2. Once a court has decided a particular decision to have been unlawful, the results may prove the whole process to have been futile. The decision may simply be ignored by the administrative body in question.

3. Judicial review only concerns those cases coming before it and a conflict must arise before there is any review. There may be many practices that are not challenged by way of judicial review because those affected are ignorant, impecunious, cannot be bothered or simply accept the actions of administrators unquestioningly.

4. Judicial review is also discretionary and there will be a lot of value judgements placed on what is reasonable and what is fair leading in uncertainty as to the remedies : Ward v Bradford Corporation.

In conclusion judicial review although it attempts to uphold the rule of law can be circumscribed by the doctrine of parliamentary sovereignty and an administration that is unconcerned with the rule of law.

Example of limitations of Judicial Review

No release for Hindraf 5, Federal Court rules
The Malaysian Insider, 12 Feb 2009

PUTRAJAYA, Feb 11 — The Federal Court today ruled to uphold the detention of five ethnic Indian leaders of the Hindu Rights Action Force under the Internal Security Act (ISA) for the next two years.

The apex court dismissed the application to review the habeas corpus suit, leaving the five leaders of the banned Indian rights movement — better known by its acronym Hindraf — stuck behind the high security walls in Kamunting, Perak, where a constitutional crisis is crippling the daily administration of the state government.

The Hindraf 5, as they have come to be known, are lawyers M. Manoharan who is also Selangor state lawmaker for Kota Alam; P. Uthayakumar, brother to self-exiled Hindraf leader P. Waytha Moorthy; V. Ganabatirau; R. Kenghadharan; and former bank officer K. Vasantha Kumar.

They were arrested under the ISA two years ago on Dec 13 for taking part in an illegal mass protest in Kuala Lumpur.

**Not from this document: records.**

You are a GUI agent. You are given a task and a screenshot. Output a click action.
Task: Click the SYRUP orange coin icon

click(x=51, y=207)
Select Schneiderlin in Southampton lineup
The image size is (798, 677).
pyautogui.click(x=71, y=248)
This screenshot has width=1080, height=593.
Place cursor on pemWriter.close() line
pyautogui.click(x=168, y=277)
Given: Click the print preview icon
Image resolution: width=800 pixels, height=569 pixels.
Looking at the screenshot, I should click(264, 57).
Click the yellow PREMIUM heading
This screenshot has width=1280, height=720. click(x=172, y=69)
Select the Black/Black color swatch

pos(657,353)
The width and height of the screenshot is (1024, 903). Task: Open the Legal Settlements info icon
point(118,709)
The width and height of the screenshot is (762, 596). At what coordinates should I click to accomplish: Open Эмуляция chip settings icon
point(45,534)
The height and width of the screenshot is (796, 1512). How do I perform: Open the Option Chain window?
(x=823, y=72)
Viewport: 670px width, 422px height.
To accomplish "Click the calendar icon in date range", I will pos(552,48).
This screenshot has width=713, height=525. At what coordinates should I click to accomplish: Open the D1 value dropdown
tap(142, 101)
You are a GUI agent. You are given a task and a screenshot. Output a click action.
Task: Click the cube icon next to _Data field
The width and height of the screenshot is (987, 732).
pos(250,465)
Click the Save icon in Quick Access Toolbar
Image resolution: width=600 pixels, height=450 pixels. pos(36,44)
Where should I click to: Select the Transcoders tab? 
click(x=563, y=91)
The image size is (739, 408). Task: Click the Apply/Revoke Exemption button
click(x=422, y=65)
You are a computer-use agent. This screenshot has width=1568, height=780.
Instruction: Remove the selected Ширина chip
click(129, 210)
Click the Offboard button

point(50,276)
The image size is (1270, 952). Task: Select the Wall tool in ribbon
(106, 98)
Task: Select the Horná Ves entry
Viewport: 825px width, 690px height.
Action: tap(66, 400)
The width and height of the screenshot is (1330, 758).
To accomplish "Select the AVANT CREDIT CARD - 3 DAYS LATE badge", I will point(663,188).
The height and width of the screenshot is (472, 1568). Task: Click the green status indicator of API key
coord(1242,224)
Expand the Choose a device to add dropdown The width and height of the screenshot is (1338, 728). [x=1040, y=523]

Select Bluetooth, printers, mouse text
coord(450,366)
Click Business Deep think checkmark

It was a unanimous decision among the three-member panel of judges.

An appeal was made to the same court last May.

The Federal Court then, like today, denied release to the Hindraf 5.

The panel then headed by Datuk Alauddin Mohd Sheriff (who is now the President of the Court of Appeal), ruled that Prime Minister Datuk Seri Abdullah Badawi had acted lawfully as the then Internal Security Minister when he ordered the detention of the Hindraf 5.

In reading out the Federal Court verdict, Justice Datuk Nik Hashim Nik Abdul Rahman, explained that the apex court’s earlier ruling was made based on a previous court decision involving Mohamad Ezam Mohd Nor, once Opposition Leader Datuk Seri Anwar Ibrahim’s right-hand man in the early days of Reformasi I.

Nik Hashim noted: “Whether the Federal Court was right or wrong is not for us to decide. If we decide to do so, it will lead to another appeal.

“Thus, we find that this case is not a fit case for review. Therefore, we dismiss the motion,” he added.